When it’s time to put things back to normal, triple-click the home button (or side button) and enter the passcode you set earlier.
Passcode lock your iPhone and iPad
Incidentally, if you don’t have a passcode at all, you really should as it will prevent anyone who happens upon your iPad or iPad from accessing anything important.
Go to Settings, General, Passcode Lock. You’ll be asked to input a six-digit code. Again, make sure it is one you can remember. You’ll need to use it to unlock your device every time you use it.
How can I lock an app or folder on iPhone or iPad?
Okay, we’re going to assume at this stage that the suggestions above don’t solve your problem, and you still wish to create a password-protected app or folder.
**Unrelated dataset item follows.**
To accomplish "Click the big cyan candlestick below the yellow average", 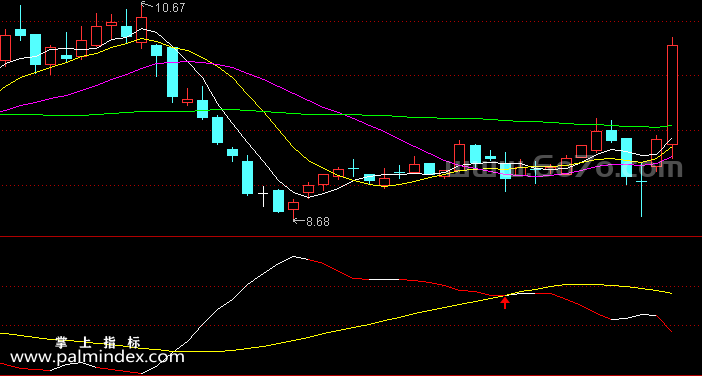I will point(172,73).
For this, you’ll need to download an app.
Before you do, know that there are no apps (at least none we can find) which let you put existing apps into a folder and lock it with a password. It’s simply not possible.
What you can get are apps which require a password to open. They typically let you import (or create) photo and videos, notes, contacts and passwords. Some also include a private web browser. One which is highly rated is
Folder Lock. It’s free but you can pay £3.99 if you want extra features. Beware of other ‘free’ apps which charge a subscription fee to use them, such as Secret App Folder.
Certain apps allow you to lock them with a password or via Touch ID, and if you jailbreak your device you can do this to any app you like. This process is outlined in
How to lock an iPhone app with a password or Touch ID.
It’s worth noting that saving a photo to these apps doesn’t necessarily mean it gets deleted it from the main Photos app. The same is true of Notes and so on. If you want something to be secret, you need to import or move it to the new app and then delete at source.
If you simply want to keep a note private, then Apple has at least added a password feature to the Notes app (it’s been there since iOS 9.3).
Create your note, then click Done. Now swipe left on it and you’ll see a padlock symbol (above, left). Tap it and enter your chosen password twice and a hint if you’re likely to ever forget it. If you have an iPhone X, you can also use Face ID to make it faster to unlock and view your private notes.